Dataset excerpts >>
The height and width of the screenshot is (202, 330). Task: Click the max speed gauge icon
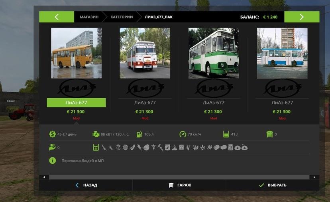[x=183, y=134]
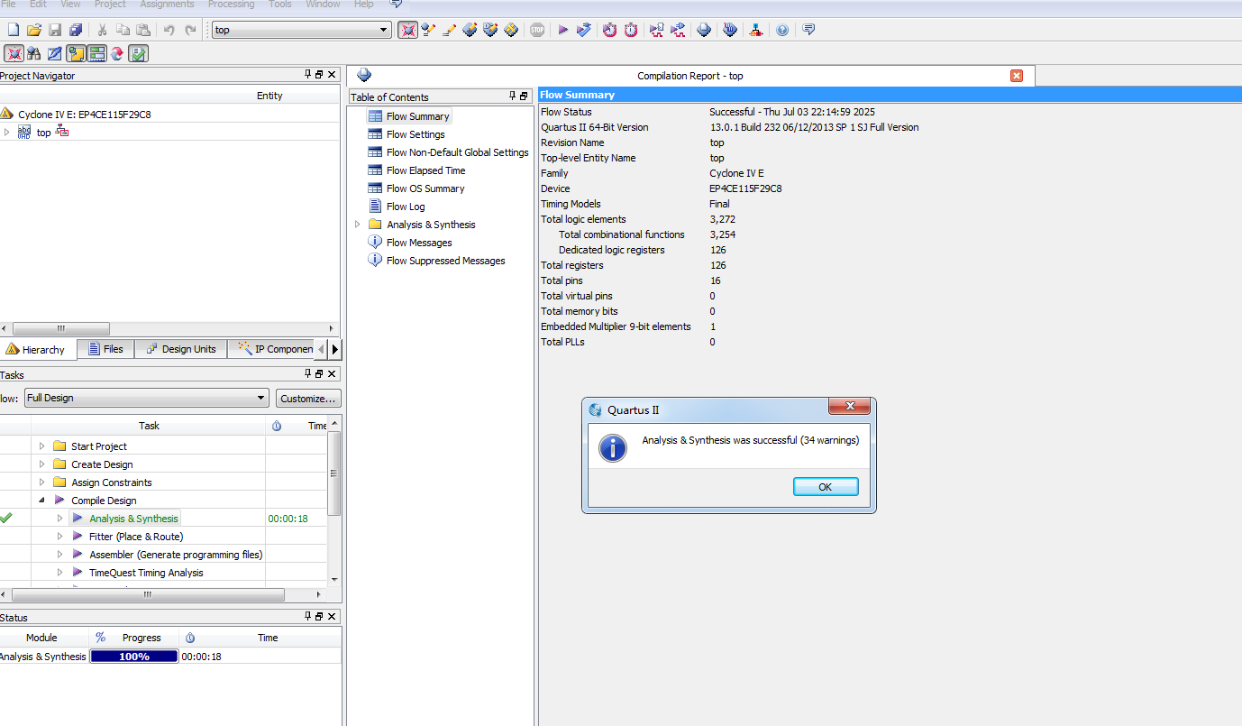
Task: Expand the top entity in hierarchy
Action: pos(7,133)
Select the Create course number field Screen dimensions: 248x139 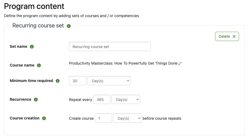pyautogui.click(x=104, y=118)
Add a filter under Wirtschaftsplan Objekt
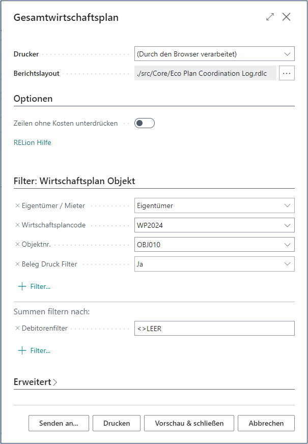308x444 pixels. [x=35, y=286]
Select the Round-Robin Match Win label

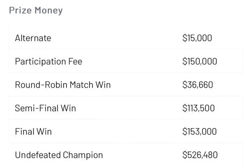[x=63, y=85]
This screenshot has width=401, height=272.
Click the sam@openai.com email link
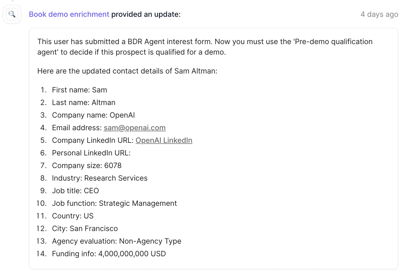click(134, 128)
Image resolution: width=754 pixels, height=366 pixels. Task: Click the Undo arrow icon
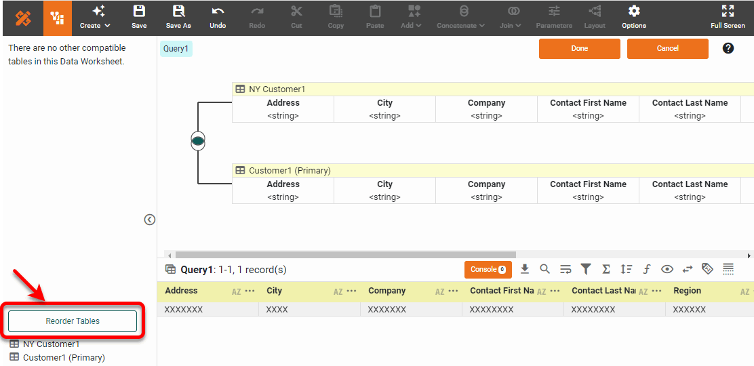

Prompt >>
Please return every line of the records above that contains the word "height", copying each line in full.

Exercise result >>
The height and width of the screenshot is (202, 330). Task: Click the max speed gauge icon
This screenshot has width=401, height=272.
Image resolution: width=754 pixels, height=366 pixels. Task: Click the Undo arrow icon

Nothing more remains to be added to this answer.